# LGB F7A/F7B sound systems into USA F3A/F3B's?



## Jerry McColgan (Feb 8, 2008)

Has anyone ever managed to install an LGB dual sound system from an LGB F7A/F7B into a USAT F3A/F3B?

If so:

1. how did you get the hall effect sensor to function?
2. how did you wire the F3A unit speaker to the F3B unit sound system?

An associated question:

How would one wire a single LGB F7B sound system to power the speakers in two LGB F7B's rather than to an F7A/F7B combination (which 2 wires of the 4 wire harness are used for the F7A speaker and are any electronics on the A unit circuits involved)?

PLEASE - DO NOT GUESS. I need FACTS and ACTUAL EXPERIENCE so that I do not risk damage to anything. 

I also need to avoid permanent modifications to the LGB components as some day the F7B sound systems would need to be reinstalled in the LGB F7B's.

Thanks,

Jerry


----------



## Jerry McColgan (Feb 8, 2008)

An additional possibility for the LGB F7A/F7B sound systems:[/b]

Has anyone ever managed to install an LGB dual sound system from an LGB F7A/F7B into a USAT PA-1/PB-1[/b]?


If so:


1. how did you get the hall effect sensors to function?
2. how did you wire the *PA-1* speaker to the *PB-1* sound system?

The reason I want to do this is because I ended up with more LGB F7B dual sound systems than are actually needed to power each of the speakers in my F7 "Interurbans" and now I could use some of the extra sound boards in the USAT PA's and F3's:

LGB Interurban


Thanks,

Jerry


----------



## Dave Meashey (Jan 2, 2008)

Jerry; 

Don't know whether it matters, but the F7s had two cycle diesels and the PAs had four cycle diesels. What I'm trying to say is that the rpm sound for an F7 with its throttle in a certain Run position would be about double for the same Run position on the PA. 

Just thought you'd might like to know, 
David Meashey


----------



## Jerry McColgan (Feb 8, 2008)

Posted By Dave Meashey on 28 Feb 2012 01:53 PM 
Jerry; 

Don't know whether it matters, but the F7s had two cycle diesels and the PAs had four cycle diesels. What I'm trying to say is that the rpm sound for an F7 with its throttle in a certain Run position would be about double for the same Run position on the PA. 

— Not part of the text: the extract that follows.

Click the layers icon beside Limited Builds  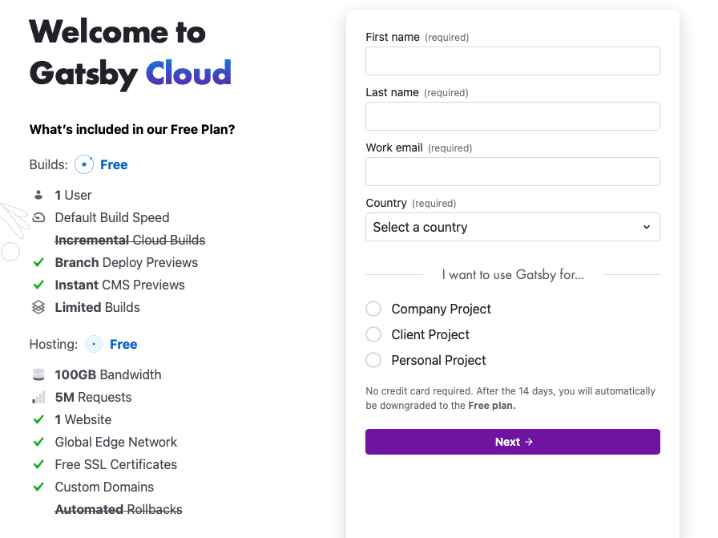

Just thought you'd might like to know, 
David Meashey 

Hi David,

I knew the F7's and F3's were EMD's and the PA's were ALCO's and they would sound (and smoke) differently but while I had known about the two cycle vs four cycle difference I had not thought about the rpm sound difference.

In my case I am really not a diesel guy so the quality of the sound is a lot more important than a correct reproduction of the sound and I think the LGB F7 sound is about the best diesel sound I have heard.

More important to me is that I need up to 12 sound systems (6 for F3's and 6 for PA/PB's). If I could get 6 LGB dual F7 sound units to work I would be home free. The alternative in my case are LGB 4235 & 4267 analog (generic) diesel sound boards.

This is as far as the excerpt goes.